(TASK REQUIREMENTS) All lines from the one containing "Task: Click 'Ping" through the final line of the material below must appear exactly as they are, with nothing else.

=== Begin Enclosure ===

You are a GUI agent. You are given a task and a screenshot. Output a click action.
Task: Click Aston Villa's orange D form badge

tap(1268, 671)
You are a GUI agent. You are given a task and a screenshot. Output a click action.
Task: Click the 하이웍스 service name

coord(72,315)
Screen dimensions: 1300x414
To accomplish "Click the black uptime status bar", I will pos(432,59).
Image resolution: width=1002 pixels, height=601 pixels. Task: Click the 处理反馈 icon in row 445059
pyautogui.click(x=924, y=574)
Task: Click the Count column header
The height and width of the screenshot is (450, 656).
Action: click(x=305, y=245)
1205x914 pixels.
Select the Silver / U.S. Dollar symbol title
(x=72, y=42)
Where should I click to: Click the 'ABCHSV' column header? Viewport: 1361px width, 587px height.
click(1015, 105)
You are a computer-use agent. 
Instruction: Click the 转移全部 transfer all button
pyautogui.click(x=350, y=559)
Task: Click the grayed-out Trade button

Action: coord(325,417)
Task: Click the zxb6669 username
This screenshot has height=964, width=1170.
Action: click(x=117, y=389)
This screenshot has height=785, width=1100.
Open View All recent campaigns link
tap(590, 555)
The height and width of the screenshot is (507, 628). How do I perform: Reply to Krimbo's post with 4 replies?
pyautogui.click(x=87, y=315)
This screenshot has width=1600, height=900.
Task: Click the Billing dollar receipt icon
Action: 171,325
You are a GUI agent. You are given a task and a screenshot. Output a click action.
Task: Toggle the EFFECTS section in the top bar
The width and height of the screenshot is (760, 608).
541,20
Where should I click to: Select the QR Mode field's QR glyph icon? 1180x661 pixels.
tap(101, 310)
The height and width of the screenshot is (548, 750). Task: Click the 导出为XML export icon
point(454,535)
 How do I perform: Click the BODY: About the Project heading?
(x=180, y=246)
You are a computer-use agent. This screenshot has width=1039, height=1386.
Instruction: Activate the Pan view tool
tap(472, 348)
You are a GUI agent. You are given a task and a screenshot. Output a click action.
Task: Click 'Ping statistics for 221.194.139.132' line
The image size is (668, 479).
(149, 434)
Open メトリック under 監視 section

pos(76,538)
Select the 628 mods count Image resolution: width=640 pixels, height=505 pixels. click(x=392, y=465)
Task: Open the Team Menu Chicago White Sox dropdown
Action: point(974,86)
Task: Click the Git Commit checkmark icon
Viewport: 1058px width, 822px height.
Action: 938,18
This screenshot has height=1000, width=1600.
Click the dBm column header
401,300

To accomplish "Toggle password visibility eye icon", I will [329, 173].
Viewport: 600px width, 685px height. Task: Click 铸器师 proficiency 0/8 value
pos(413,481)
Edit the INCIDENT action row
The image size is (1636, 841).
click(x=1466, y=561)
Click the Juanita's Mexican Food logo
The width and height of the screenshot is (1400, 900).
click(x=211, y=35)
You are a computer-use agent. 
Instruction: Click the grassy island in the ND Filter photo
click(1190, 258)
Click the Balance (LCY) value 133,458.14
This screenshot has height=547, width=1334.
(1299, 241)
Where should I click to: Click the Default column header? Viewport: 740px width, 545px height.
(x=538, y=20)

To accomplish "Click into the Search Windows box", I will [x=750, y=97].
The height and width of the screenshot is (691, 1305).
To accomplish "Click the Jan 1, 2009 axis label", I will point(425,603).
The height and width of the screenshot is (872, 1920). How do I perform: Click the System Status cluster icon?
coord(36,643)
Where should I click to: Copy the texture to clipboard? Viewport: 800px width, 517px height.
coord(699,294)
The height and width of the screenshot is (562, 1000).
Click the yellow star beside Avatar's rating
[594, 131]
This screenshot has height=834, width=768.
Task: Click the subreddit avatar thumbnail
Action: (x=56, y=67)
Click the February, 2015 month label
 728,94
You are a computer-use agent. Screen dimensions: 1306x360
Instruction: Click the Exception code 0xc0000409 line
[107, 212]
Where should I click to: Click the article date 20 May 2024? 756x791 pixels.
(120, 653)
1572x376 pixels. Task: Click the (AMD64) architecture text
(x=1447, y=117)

=== End Enclosure ===

(OUTPUT FOR THIS TASK)
Task: Click 'Ping statistics for 221.194.139.132' line
The image size is (668, 479).
(149, 434)
Open メトリック under 監視 section

pos(76,538)
Select the 628 mods count Image resolution: width=640 pixels, height=505 pixels. click(x=392, y=465)
Task: Open the Team Menu Chicago White Sox dropdown
Action: point(974,86)
Task: Click the Git Commit checkmark icon
Viewport: 1058px width, 822px height.
Action: 938,18
This screenshot has height=1000, width=1600.
Click the dBm column header
401,300

To accomplish "Toggle password visibility eye icon", I will [329, 173].
Viewport: 600px width, 685px height. Task: Click 铸器师 proficiency 0/8 value
pos(413,481)
Edit the INCIDENT action row
The image size is (1636, 841).
click(x=1466, y=561)
Click the Juanita's Mexican Food logo
The width and height of the screenshot is (1400, 900).
click(x=211, y=35)
You are a computer-use agent. 
Instruction: Click the grassy island in the ND Filter photo
click(1190, 258)
Click the Balance (LCY) value 133,458.14
This screenshot has height=547, width=1334.
(1299, 241)
Where should I click to: Click the Default column header? Viewport: 740px width, 545px height.
(x=538, y=20)

To accomplish "Click into the Search Windows box", I will [x=750, y=97].
The height and width of the screenshot is (691, 1305).
To accomplish "Click the Jan 1, 2009 axis label", I will point(425,603).
The height and width of the screenshot is (872, 1920). How do I perform: Click the System Status cluster icon?
coord(36,643)
Where should I click to: Copy the texture to clipboard? Viewport: 800px width, 517px height.
coord(699,294)
The height and width of the screenshot is (562, 1000).
Click the yellow star beside Avatar's rating
[594, 131]
This screenshot has height=834, width=768.
Task: Click the subreddit avatar thumbnail
Action: (x=56, y=67)
Click the February, 2015 month label
 728,94
You are a computer-use agent. Screen dimensions: 1306x360
Instruction: Click the Exception code 0xc0000409 line
[107, 212]
Where should I click to: Click the article date 20 May 2024? 756x791 pixels.
(120, 653)
1572x376 pixels. Task: Click the (AMD64) architecture text
(x=1447, y=117)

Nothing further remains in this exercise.